The electrophoretic display device according to claim 2, wherein the correction unit detects, as the leakage current, a leakage current when at least one transistor constituting the switch circuit is off.   The correction means applies a predetermined voltage to the electrophoretic element, detects an element current flowing through the electrophoretic element, and estimates the driving voltage based on the element current and the leakage current. The electrophoretic display device according to claim 1, wherein the voltage is corrected to a voltage suitable for the temperature of the element.   The electrophoretic display device according to claim 5, wherein the correcting unit applies the predetermined voltage to the electrophoretic element by generating a potential difference between the adjacent pixel electrodes.   The electrophoretic display device according to claim 5, wherein the correcting unit applies the predetermined voltage to the electrophoretic element by generating a potential difference between the pixel electrode and the common electrode.   The correction means applies the predetermined voltage to the electrophoretic element at different timings to each of a plurality of divided areas obtained by dividing the display area, and detects the element current for each divided area.

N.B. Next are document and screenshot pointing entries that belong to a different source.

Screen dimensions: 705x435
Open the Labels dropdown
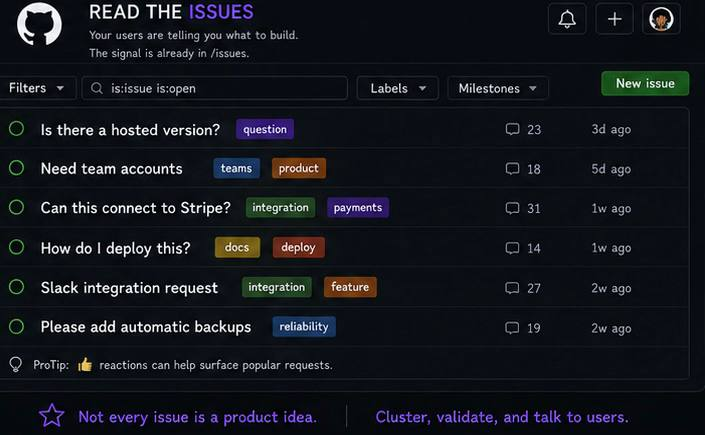(397, 88)
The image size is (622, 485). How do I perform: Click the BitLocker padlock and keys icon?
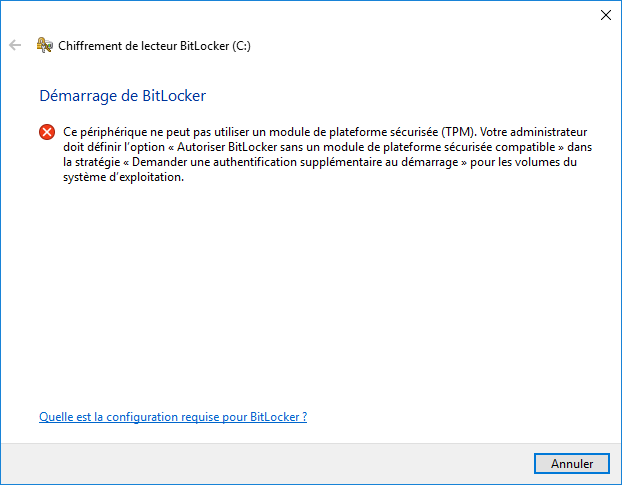click(x=44, y=45)
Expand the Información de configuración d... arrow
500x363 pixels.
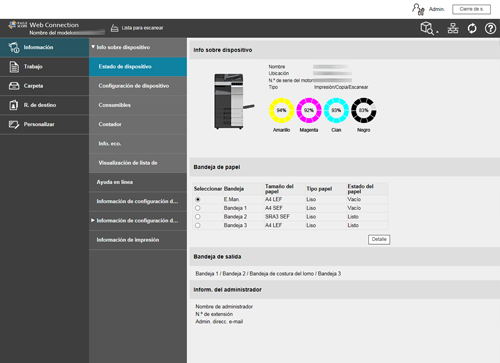[x=93, y=220]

The electrophoretic display device according to claim 5, wherein the electrophoretic display device is a display device. An electrophoretic display device having a display area in which a plurality of pixels are arranged, a pair of first and second substrates, an electrophoretic element sandwiched between the first and second substrates, and the first substrate A pixel electrode provided for each pixel; a common electrode provided on the second substrate so as to face the pixel electrode; and a pixel electrode provided on the first substrate for each pixel. An electrophoretic display device driving method for driving an electrophoretic display device comprising a pixel circuit electrically connected to
A detection step of detecting a leakage current when the at least one transistor constituting the pixel circuit is off;
And a correction step of correcting a drive voltage to be applied according to image data between the pixel electrode and the common electrode to a voltage suitable for the temperature of the electrophoretic element estimated based on the leak current. A method for driving an electrophoretic display device.   An electronic apparatus comprising the electrophoretic display device according to claim 1.